Adds discussion of location propagation

Attempts to clarify what the located type does and how it would be used to model existing solidity types and the future plans for explicit data locations.
ethdebug · Jun 27, 2023 · 202342a · 202342a
1 parent b4da811
commit 202342a
Showing 1 changed file with 94 additions and 1 deletion.
diff --git a/docs/source/format.md b/docs/source/format.md
@@ -92,7 +92,7 @@ and indeed, they will likely reference the types defined here. However, as event
 first class in any language targeting the EVM that I'm aware of (i.e., you cannot declare a variable `x` to be of
 type `error Foo()`) they should be described elsewhere.
 
-**Notes**: some preference was expressed for `kind` over `sort`. In addition,it was suggested we use `pointer` or `reference` over `located`.
+**Notes**: some preference was expressed for `kind` over `sort`. In addition, it was suggested we use `pointer` or `reference` over `located`.
 
 #### Mappings
 
@@ -192,6 +192,99 @@ valid and is never expected to be.
 the type was to avoid multiple descriptors for a struct depending on where that struct is located. Under this design, there is a single definition for the
 shape of the struct, and the different data locations of that struct are handled by located type descriptors. 
 
+##### Location Propagation
+
+Reference types (that is, those types for which data location is relevant: `mapping`, `array`,
+ `static_array`, or `struct`) do **not** explicitly include location information.

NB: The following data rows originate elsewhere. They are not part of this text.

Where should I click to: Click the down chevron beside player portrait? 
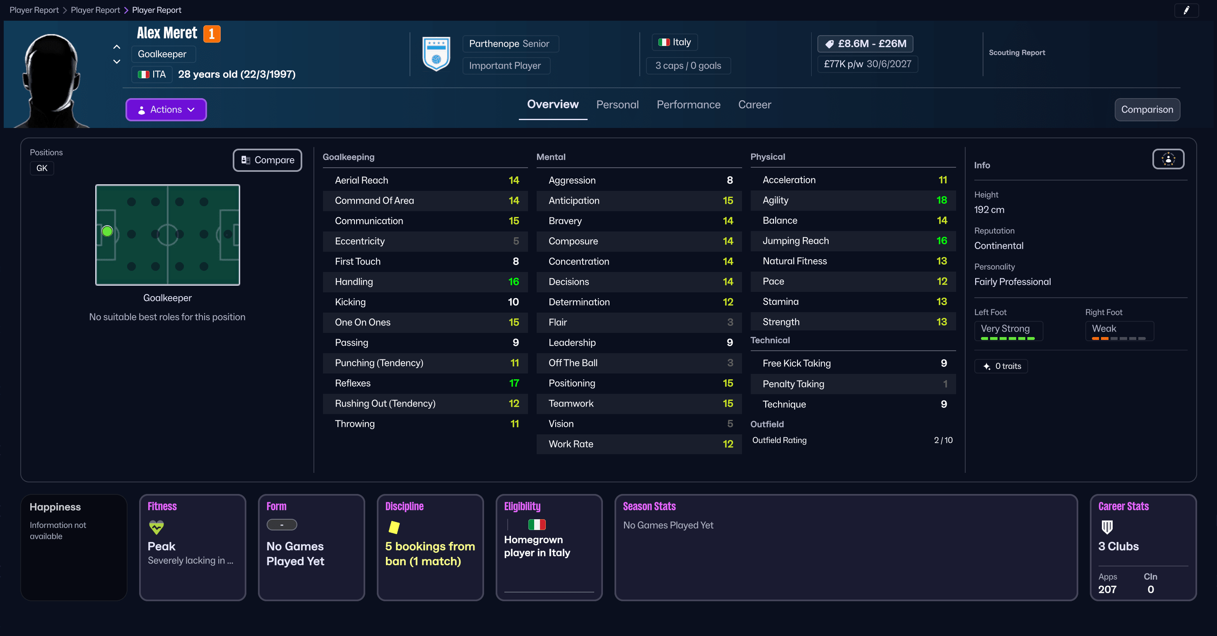(116, 62)
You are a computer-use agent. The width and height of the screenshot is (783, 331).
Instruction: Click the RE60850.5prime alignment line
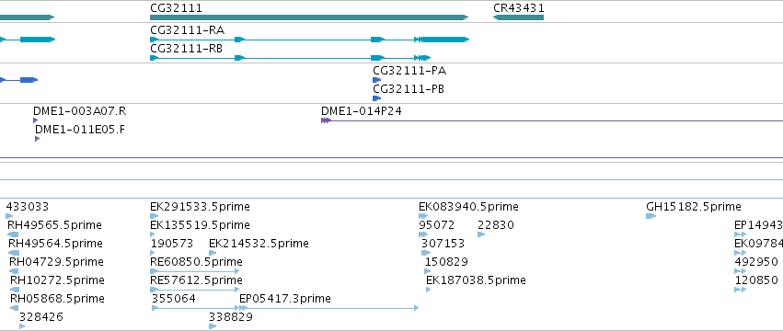coord(195,271)
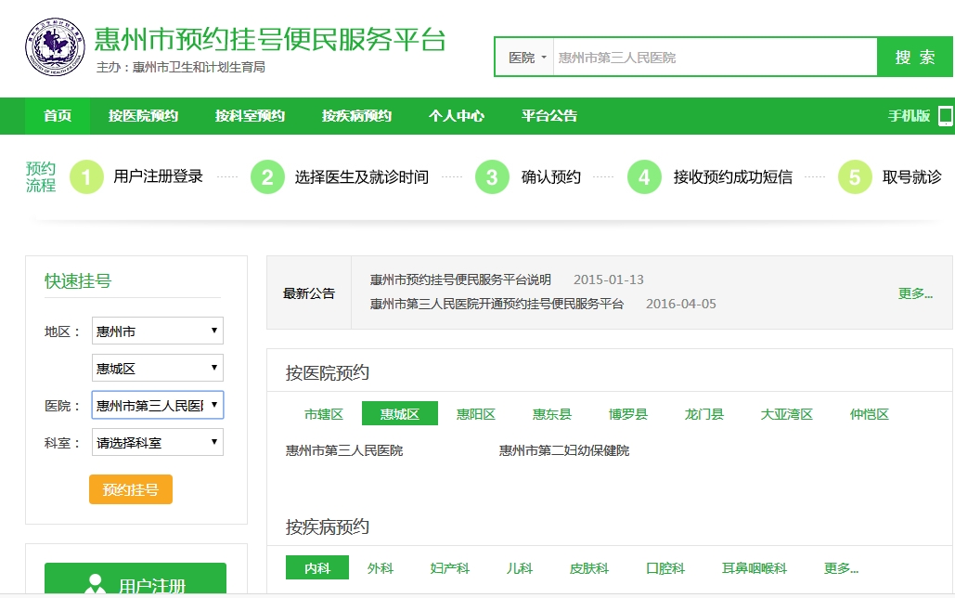The image size is (955, 598).
Task: Open 按医院预约 in the navigation bar
Action: click(x=143, y=116)
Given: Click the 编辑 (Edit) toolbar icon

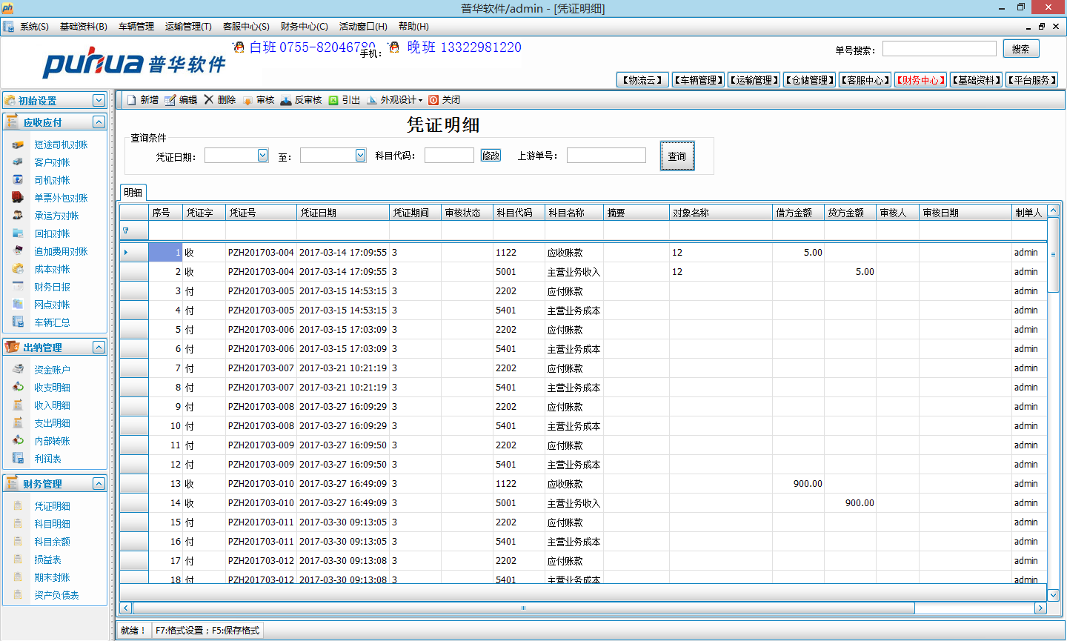Looking at the screenshot, I should point(170,100).
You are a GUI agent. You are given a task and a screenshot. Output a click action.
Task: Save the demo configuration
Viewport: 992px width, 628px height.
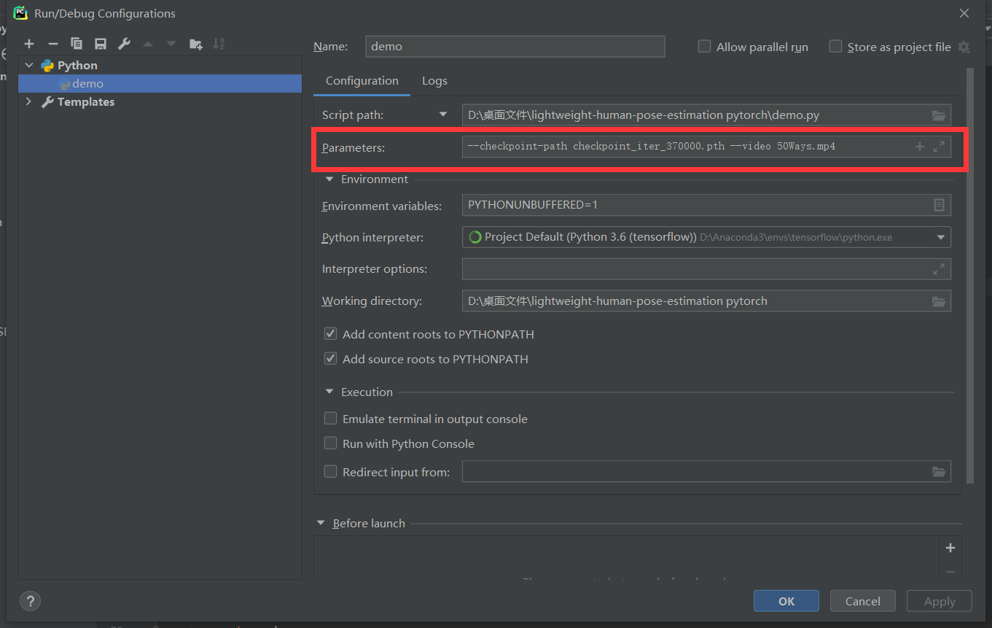100,44
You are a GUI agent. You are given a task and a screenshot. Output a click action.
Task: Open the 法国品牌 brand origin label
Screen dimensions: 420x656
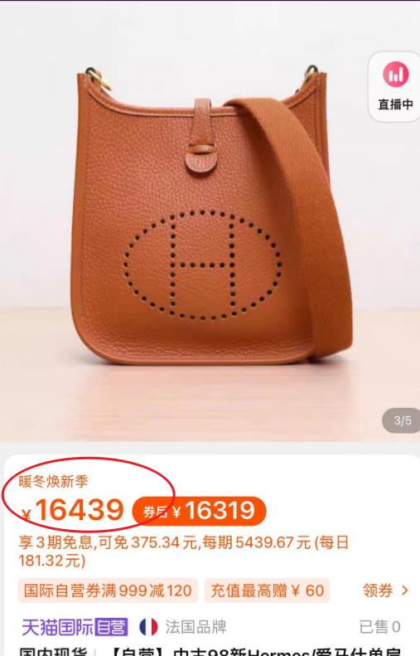click(196, 627)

+Rather, the location specified in a `located` type propagates to any reference types
+ reachable along some path the type referenced in the `located` type's `type` field,
+ provided there is no intermediate `located` type field.
+
+What follows is an attempt at formal rigor. 
+Define a "well-located" type description _wt_ to be an entry
+ in the `types` array where the following condition is true: any reference type (`mapping`, `array`, 
+ `static_array`, or `struct`) reachable from _wt_ must encounter at least one `located` type. 
+Let _r_ be any *occurrence* of such a reference type reachable from _wt_. 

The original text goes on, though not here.